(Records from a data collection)
Start of Block
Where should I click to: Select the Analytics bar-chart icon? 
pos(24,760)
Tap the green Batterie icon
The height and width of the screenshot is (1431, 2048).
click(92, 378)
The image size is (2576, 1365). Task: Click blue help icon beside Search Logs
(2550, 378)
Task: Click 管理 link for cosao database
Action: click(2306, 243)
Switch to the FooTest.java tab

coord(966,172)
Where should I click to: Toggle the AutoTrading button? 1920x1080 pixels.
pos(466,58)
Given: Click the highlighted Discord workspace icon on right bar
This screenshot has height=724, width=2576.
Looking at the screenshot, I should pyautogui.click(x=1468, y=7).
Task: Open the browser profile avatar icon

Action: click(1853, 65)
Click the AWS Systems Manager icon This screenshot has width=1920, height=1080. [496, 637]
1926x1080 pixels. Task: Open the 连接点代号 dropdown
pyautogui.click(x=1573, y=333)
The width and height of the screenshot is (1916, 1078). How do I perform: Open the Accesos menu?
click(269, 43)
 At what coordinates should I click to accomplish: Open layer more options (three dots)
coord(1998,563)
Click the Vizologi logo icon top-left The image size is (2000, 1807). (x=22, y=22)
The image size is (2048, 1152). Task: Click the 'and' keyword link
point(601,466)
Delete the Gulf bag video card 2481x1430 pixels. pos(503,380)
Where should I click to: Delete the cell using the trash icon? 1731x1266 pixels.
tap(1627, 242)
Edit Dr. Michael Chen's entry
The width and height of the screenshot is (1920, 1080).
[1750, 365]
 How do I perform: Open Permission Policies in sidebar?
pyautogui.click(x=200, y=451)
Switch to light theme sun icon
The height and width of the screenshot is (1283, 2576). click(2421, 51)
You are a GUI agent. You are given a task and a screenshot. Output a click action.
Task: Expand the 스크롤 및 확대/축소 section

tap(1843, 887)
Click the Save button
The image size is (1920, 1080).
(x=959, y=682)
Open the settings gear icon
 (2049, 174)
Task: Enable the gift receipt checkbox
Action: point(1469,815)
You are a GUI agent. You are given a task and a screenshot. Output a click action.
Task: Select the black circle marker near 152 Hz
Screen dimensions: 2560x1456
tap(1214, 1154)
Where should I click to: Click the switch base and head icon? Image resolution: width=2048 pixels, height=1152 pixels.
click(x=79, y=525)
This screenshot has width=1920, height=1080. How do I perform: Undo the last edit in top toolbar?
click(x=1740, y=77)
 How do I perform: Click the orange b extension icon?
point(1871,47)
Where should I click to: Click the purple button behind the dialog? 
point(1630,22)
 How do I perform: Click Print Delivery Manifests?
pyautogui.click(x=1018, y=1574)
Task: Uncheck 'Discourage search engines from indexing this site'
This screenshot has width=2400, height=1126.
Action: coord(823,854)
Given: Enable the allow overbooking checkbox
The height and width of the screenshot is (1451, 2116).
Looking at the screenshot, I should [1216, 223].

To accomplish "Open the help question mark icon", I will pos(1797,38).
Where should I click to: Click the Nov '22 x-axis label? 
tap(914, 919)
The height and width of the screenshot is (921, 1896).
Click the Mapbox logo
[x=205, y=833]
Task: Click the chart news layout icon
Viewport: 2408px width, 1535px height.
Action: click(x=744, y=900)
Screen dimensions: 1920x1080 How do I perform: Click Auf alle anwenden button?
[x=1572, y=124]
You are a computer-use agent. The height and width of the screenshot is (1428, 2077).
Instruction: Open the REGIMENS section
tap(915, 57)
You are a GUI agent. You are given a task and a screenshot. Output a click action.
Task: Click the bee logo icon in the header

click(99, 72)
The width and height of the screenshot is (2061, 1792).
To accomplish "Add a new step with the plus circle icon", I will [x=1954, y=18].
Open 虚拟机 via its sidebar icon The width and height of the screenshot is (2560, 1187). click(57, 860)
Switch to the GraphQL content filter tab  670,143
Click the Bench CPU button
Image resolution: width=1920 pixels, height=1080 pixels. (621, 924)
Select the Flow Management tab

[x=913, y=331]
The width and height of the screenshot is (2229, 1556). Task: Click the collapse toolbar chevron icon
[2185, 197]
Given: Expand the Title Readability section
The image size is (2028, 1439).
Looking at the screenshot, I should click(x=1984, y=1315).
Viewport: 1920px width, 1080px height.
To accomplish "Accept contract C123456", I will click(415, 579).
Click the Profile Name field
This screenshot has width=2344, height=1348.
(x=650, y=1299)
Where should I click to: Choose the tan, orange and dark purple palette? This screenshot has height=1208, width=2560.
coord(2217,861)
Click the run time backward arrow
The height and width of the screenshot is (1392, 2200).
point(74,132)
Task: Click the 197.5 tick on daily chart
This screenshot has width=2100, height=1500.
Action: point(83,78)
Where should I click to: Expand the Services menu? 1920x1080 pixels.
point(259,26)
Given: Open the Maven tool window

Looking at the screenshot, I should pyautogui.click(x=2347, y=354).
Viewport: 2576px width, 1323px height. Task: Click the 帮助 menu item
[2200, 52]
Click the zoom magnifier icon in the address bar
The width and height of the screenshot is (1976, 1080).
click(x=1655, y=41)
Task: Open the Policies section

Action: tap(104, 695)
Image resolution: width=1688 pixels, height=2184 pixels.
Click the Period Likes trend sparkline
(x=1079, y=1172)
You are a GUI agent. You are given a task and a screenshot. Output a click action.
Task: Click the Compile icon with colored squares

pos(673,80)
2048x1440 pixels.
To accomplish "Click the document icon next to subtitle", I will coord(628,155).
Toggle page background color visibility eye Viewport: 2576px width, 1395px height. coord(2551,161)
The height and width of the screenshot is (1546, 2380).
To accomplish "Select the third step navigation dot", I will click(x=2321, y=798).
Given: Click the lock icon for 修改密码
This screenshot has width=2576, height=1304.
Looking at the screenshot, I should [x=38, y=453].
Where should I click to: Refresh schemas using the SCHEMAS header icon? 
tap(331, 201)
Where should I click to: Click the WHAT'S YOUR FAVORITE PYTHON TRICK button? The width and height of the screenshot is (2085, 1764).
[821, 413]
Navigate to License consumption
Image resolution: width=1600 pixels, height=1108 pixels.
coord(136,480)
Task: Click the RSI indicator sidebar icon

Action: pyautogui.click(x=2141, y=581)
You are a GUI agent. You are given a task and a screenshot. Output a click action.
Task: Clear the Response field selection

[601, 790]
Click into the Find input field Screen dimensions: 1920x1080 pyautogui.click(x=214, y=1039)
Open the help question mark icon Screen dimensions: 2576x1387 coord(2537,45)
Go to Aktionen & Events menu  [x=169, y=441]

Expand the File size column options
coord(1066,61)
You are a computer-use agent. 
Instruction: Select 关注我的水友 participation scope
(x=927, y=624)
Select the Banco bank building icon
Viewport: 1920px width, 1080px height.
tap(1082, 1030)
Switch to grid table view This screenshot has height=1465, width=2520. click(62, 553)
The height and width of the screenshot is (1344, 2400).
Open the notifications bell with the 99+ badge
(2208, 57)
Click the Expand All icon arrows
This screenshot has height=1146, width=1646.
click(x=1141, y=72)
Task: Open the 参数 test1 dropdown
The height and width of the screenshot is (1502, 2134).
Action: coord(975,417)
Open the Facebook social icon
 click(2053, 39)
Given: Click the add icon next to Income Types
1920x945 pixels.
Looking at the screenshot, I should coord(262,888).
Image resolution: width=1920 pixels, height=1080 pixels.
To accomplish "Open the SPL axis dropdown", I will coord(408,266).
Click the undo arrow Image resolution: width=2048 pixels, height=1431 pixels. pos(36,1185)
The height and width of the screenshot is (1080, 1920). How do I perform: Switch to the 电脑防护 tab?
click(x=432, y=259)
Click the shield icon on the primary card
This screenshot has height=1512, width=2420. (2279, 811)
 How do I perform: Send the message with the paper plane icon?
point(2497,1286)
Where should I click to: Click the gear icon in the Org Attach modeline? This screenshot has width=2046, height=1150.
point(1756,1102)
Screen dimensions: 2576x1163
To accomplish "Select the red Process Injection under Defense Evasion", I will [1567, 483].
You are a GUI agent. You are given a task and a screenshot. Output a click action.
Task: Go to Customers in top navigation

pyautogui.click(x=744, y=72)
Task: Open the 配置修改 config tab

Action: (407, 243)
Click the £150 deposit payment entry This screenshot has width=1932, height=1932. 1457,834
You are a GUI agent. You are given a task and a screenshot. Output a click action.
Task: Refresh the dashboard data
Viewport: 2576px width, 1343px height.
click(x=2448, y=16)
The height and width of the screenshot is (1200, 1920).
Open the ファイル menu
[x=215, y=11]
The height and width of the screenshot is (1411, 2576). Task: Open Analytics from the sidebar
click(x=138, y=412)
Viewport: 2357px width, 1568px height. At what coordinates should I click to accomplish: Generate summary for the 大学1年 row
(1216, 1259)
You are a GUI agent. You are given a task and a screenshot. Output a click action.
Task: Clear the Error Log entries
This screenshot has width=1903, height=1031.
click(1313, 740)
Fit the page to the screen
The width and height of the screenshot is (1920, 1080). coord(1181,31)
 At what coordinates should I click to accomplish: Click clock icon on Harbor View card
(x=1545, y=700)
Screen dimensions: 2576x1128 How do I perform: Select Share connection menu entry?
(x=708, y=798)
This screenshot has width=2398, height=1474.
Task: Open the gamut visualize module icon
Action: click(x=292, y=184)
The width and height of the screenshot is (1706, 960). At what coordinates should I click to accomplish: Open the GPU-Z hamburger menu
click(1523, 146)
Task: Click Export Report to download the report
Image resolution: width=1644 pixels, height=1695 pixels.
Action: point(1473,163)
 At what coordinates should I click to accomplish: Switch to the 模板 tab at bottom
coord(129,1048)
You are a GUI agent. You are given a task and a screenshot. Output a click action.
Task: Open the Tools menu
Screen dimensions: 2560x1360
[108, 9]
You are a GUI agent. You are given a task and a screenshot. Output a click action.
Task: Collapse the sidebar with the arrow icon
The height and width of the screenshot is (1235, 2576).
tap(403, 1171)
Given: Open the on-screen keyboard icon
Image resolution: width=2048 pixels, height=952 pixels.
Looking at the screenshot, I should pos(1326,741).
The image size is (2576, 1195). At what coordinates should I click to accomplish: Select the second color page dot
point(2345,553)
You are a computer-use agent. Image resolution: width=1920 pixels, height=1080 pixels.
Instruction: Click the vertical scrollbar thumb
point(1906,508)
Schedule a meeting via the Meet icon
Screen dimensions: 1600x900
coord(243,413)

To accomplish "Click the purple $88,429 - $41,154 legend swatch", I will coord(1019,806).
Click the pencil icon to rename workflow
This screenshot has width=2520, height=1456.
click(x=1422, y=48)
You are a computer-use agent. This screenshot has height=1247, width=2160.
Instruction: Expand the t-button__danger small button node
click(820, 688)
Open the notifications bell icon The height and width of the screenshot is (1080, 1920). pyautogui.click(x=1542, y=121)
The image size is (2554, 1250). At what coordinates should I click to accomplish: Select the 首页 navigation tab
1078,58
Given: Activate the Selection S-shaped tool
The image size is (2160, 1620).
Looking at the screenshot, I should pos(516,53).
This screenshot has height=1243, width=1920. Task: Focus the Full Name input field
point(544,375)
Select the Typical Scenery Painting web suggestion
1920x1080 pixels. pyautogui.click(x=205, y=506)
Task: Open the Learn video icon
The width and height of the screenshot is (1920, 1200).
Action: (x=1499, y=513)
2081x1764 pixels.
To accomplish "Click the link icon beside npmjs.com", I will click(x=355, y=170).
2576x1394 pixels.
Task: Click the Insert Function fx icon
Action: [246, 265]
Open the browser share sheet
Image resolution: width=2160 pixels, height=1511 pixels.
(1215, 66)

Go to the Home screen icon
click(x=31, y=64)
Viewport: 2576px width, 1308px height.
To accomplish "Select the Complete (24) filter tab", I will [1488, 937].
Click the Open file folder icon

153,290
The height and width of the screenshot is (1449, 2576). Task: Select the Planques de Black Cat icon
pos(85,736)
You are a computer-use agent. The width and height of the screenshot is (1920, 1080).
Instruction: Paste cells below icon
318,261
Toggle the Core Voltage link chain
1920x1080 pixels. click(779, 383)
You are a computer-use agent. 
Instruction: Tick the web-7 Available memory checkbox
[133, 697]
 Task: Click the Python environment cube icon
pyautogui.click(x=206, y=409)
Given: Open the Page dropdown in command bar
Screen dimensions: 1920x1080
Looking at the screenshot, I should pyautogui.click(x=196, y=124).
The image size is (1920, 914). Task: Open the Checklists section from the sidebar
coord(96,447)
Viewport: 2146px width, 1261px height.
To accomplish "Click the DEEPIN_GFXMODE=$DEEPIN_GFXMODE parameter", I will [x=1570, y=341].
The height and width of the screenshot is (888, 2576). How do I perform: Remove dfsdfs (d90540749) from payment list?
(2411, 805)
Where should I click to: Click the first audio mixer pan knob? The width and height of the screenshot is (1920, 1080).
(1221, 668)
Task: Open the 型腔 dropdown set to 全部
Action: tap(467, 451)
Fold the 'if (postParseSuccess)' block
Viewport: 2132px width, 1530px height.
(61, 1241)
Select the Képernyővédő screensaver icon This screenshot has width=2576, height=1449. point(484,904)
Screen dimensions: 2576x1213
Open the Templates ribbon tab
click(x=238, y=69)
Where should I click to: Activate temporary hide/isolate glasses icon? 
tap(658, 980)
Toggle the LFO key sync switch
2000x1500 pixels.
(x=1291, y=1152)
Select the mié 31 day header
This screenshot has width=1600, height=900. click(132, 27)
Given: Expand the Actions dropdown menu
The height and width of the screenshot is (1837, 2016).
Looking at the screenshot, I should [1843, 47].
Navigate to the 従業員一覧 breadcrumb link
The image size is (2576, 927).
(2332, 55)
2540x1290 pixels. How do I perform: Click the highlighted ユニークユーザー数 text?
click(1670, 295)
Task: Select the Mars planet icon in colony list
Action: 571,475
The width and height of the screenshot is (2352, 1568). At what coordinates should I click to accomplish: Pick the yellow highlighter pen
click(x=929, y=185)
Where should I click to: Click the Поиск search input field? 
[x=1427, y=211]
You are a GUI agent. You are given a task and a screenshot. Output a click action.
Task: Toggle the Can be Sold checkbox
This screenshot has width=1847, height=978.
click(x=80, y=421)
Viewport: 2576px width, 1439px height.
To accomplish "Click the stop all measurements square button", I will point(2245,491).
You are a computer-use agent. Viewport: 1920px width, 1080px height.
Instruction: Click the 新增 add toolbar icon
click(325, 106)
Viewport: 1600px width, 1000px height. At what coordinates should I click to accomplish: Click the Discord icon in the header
End of Block
Directions
Write out exactly the lines that fall from the line with "The width and height of the screenshot is (1976, 1080)." to the line with "Click into the" in the records above, keeping both ends.

Solution
The width and height of the screenshot is (1976, 1080).
click(x=1655, y=41)
Task: Open the Policies section

Action: tap(104, 695)
Image resolution: width=1688 pixels, height=2184 pixels.
Click the Period Likes trend sparkline
(x=1079, y=1172)
You are a GUI agent. You are given a task and a screenshot. Output a click action.
Task: Click the Compile icon with colored squares

pos(673,80)
2048x1440 pixels.
To accomplish "Click the document icon next to subtitle", I will coord(628,155).
Toggle page background color visibility eye Viewport: 2576px width, 1395px height. coord(2551,161)
The height and width of the screenshot is (1546, 2380).
To accomplish "Select the third step navigation dot", I will click(x=2321, y=798).
Given: Click the lock icon for 修改密码
This screenshot has width=2576, height=1304.
Looking at the screenshot, I should [x=38, y=453].
Where should I click to: Refresh schemas using the SCHEMAS header icon? 
tap(331, 201)
Where should I click to: Click the WHAT'S YOUR FAVORITE PYTHON TRICK button? The width and height of the screenshot is (2085, 1764).
[821, 413]
Navigate to License consumption
Image resolution: width=1600 pixels, height=1108 pixels.
coord(136,480)
Task: Click the RSI indicator sidebar icon

Action: pyautogui.click(x=2141, y=581)
You are a GUI agent. You are given a task and a screenshot. Output a click action.
Task: Clear the Response field selection

[601, 790]
Click into the Find input field Screen dimensions: 1920x1080 pyautogui.click(x=214, y=1039)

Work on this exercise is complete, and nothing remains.